It was on iTunes that I found one of Eddie Kendrick's lesser-known but most erotic songs, about the glories of masturbation and oral sex. The song is "Get the Cream Off the Top."

"Don't be afraid to pleasure yourself, can't you remember how good it felt? Craving for love is a natural desire, don't fight the feeling. Let me take you higher, this love of mine can bring relief, get the cream off the top, get the best that I've got, I'm willing to give you more than I take. If it takes all night, I'm willing to make good love to you and bring you pleasure that you can treasure, a mouthful of pleasure, a spoonful of love is all you've tasted, but without the rest of it life can be wasted. Take the best that I've got, take the cream off the top!"
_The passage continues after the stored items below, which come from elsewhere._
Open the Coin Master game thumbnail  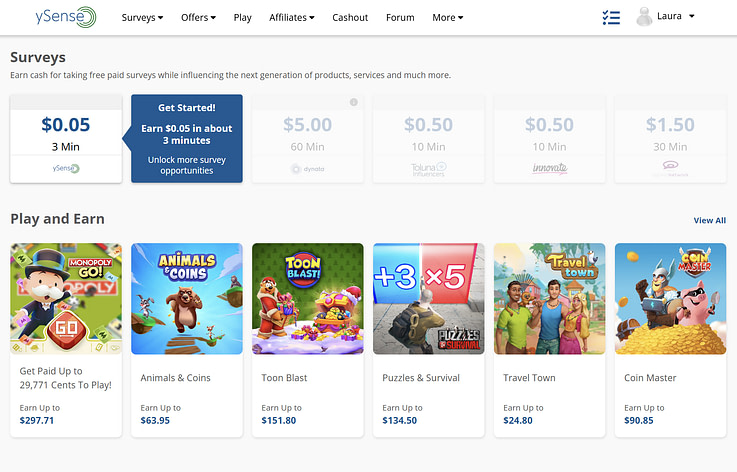tap(670, 299)
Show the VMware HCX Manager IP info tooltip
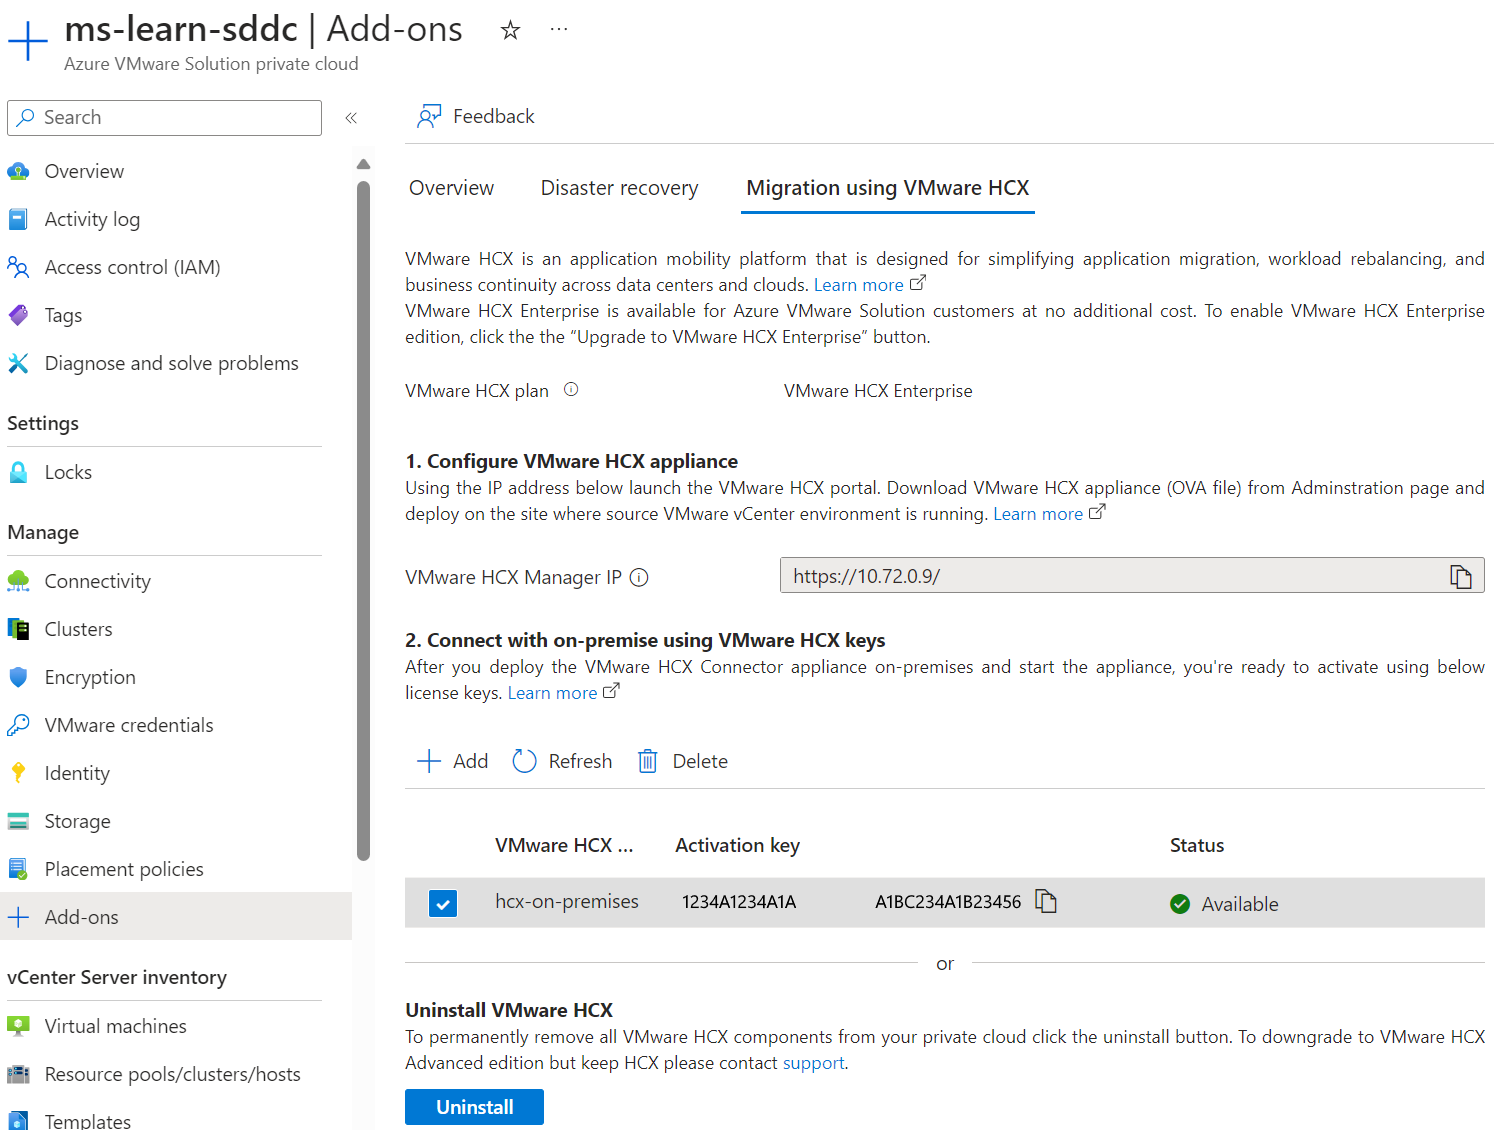 coord(639,577)
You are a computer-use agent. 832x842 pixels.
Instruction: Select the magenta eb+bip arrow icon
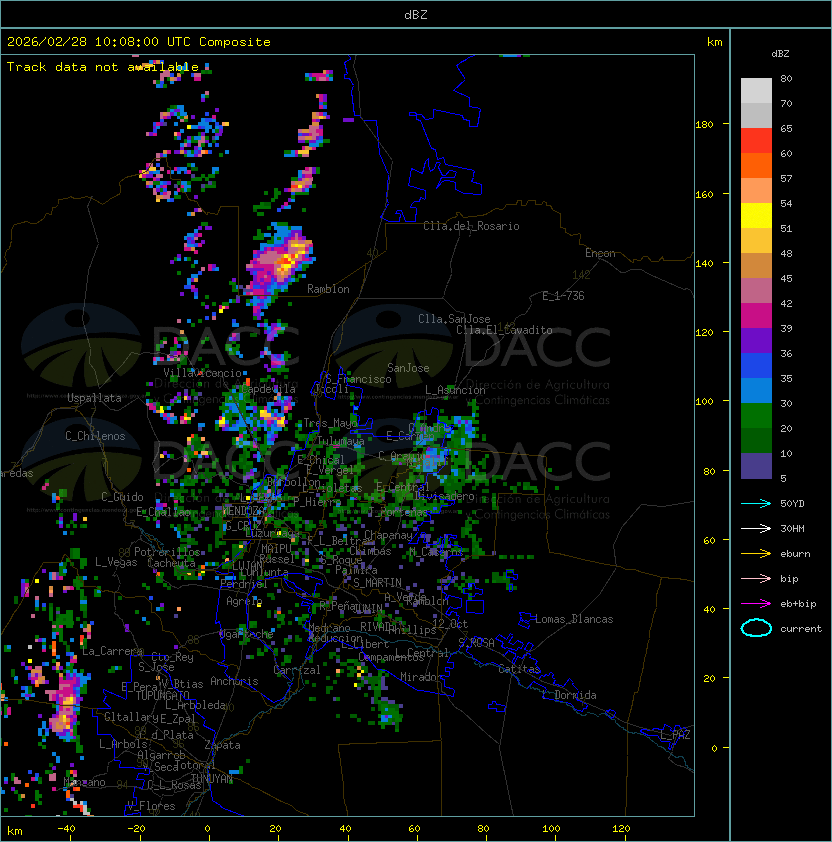(x=757, y=604)
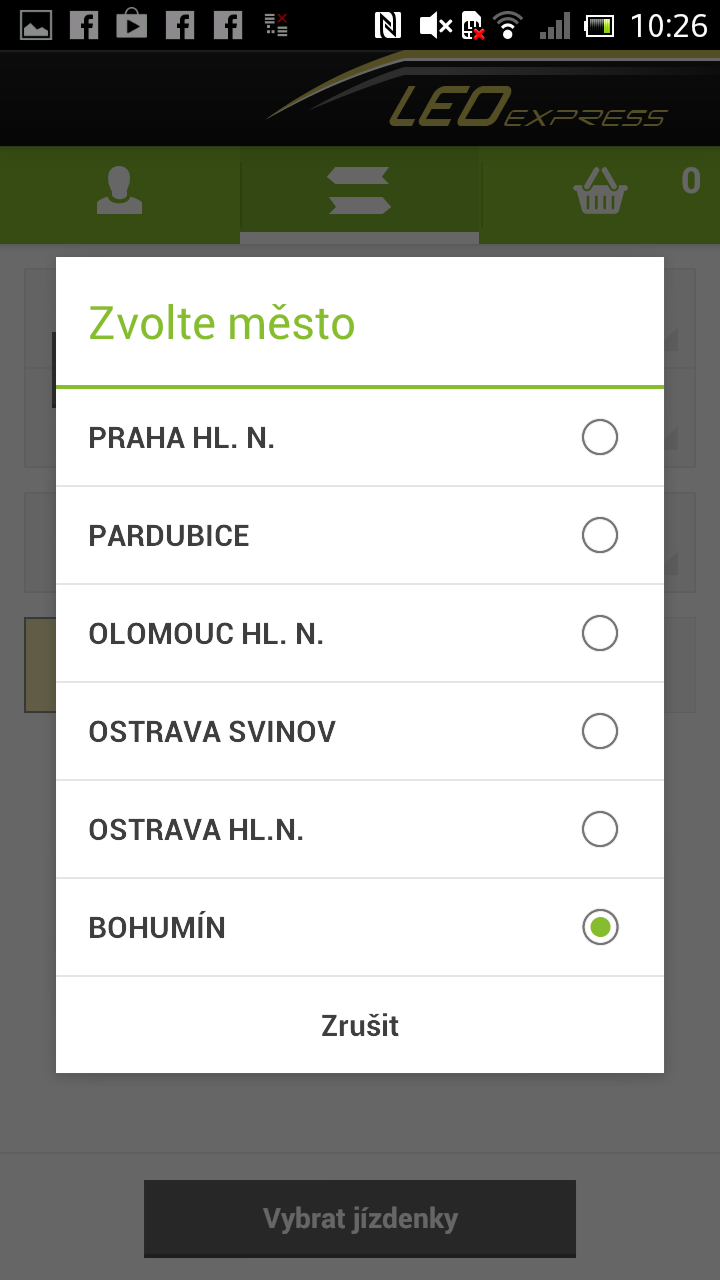The image size is (720, 1280).
Task: Tap the route direction arrows icon
Action: tap(359, 190)
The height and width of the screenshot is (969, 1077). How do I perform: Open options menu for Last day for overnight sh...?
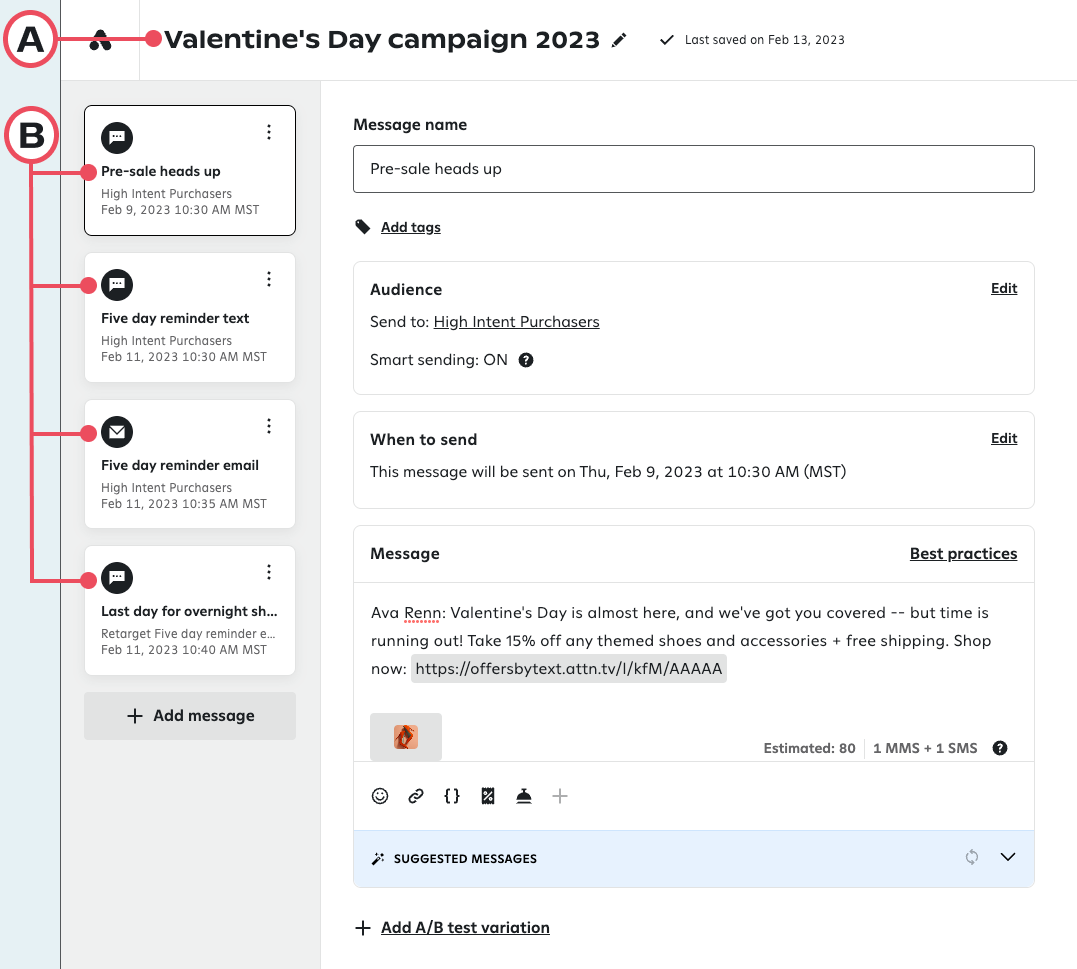(268, 571)
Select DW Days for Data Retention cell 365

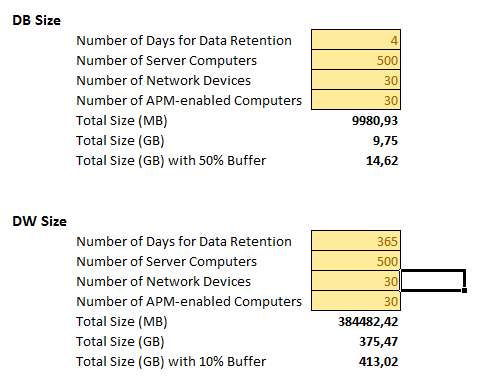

One of my favorite songs is "I Feel Love" by Donna Summer. Yes, I know she betrayed us by condemning homosexuality when she was allegedly born again, but that has never diminished my enjoyment of her addictive music, and this song in particular never fails to entrance me. This is perhaps a hard song to justify as a gay song per se, certainly the lyrics are not gay- or lesbian-related, but somehow it was adopted as an anthem for a same-sex generation. iTunes also offers Summer's most erotic song, deliciously embarrassing to her evangelical Baptist soul, the multi-orgasmic "Love To Love You, Baby!"

One of the oddest tunes I came across was a Gloria Estefanesque tropical Latin number named "Ain't Nobody Straight Left in LA," by the post-Smokey Robinson Miracles. Let me paraphrase a few lines:

"La, la, la, Ain't nobody straight in LA, it seems that everybody is gay, homosexuality is a part of society. I guess they needed some more variety, freedom of expression is really the thing, almost everyone is AC/DC. Where should we go tonight? There's a club on La Cienega, there's one on Hollywood Boulevard, but all the clubs in LA are gay. Yeah, but some of the finest women go to gay bars."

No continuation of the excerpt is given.